Walton was obviously alluding to Kobe with that last part, but he couldn’t help but quip “Ronny Turiaf” when someone asked whom he was talking about. Laugh lines and wide-eyed front-office optimism aside, these Lakers have a long way to go before they’re Western Conference contenders. As James himself put it, the Warriors can “pick up right where they left off. We’re picking up from scratch.” It was a candid comment that made someone wonder aloud if not winning a championship this year would represent failure.  

“I don’t believe the only thing that’s a success in marking the season is winning a championship,” LeBron said. “There’s only one champion, but that doesn’t mean you’re not successful. … As far as the ball club, we’re all new to each other. We have to take our bumps and our bruises. There’s going to be good times. There’s going to be bad times.
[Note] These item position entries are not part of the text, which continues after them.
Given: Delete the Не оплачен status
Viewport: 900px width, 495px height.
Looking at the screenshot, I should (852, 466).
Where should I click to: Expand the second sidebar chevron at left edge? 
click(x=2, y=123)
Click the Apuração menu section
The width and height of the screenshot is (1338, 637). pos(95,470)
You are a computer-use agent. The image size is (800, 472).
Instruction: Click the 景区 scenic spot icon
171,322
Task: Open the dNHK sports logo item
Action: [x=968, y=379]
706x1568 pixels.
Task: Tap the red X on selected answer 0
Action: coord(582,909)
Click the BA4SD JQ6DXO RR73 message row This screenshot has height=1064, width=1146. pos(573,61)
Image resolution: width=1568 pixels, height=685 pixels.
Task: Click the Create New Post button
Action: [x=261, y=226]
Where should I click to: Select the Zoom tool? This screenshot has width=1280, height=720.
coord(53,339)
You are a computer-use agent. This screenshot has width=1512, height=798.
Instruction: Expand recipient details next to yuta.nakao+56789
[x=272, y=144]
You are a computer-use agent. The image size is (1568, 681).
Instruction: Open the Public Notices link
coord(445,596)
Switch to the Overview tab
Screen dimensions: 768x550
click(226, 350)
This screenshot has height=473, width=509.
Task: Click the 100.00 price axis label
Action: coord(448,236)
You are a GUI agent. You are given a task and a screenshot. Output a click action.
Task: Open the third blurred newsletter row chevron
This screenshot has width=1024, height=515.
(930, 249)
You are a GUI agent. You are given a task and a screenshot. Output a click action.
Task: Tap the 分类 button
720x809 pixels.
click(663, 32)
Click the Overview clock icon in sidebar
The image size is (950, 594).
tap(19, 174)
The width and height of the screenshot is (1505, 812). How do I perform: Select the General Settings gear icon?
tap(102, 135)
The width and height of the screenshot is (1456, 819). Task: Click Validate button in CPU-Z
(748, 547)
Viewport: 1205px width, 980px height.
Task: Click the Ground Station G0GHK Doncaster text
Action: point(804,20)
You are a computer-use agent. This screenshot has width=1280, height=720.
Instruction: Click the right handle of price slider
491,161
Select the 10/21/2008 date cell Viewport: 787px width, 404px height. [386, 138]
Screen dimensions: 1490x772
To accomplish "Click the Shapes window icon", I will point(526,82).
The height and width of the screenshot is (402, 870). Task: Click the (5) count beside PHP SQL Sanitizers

And that’s what happens with a team that’s new.”

Putting aside the delightful fact that he calls it a “ball club” like he’s an old-timey baseball manager, his contention that you can have a successful season without winning a title is in direct contrast with his take on the topic back in June after the Warriors thumped the Cavs in four straight games of bumps and bruises: “It’s never a success in the postseason when you lose. Not for me.”

While LeBron and the Lakers figure out what success for this “ball club” looks like, the members of the Meme Team—which James has already tried to rename—seemed content to be in each other’s company. Beasley jumped the line and started his media session early just to say hello. Rajon Rondo called James “one of the greatest IQ players” in history and said he looked forward to serving as a mentor to Lonzo Ball. And JaVale McGee couldn’t help but be JaVale McGee.

If he does absolutely nothing else, McGee is a welcome addition to Los Angeles for his willingness to be himself. He might be one of my favorite people to talk to in the league. (I had a lengthy conversation with him last year about his unrepentant and very serious love of fanny packs.) Not surprisingly, McGee was involved in one of Monday’s funnier moments.

You can always count on the local media to overstate a team’s talent. That’s not unique to L.A. There’s some earnest reporter out there somewhere who’s absolutely certain the Orlando Magic are gonna be really good this year. (That reporter’s name is Kevin Clark.) And so, in that tradition, one journalist asked McGee a very, very, very long question that can be shortened and paraphrased thusly: Are the Lakers already better than Golden State? It was such a cringeworthy question that it short-circuited the reporter seated to my right; his head immediately dropped and reflexively fell onto my shoulder.  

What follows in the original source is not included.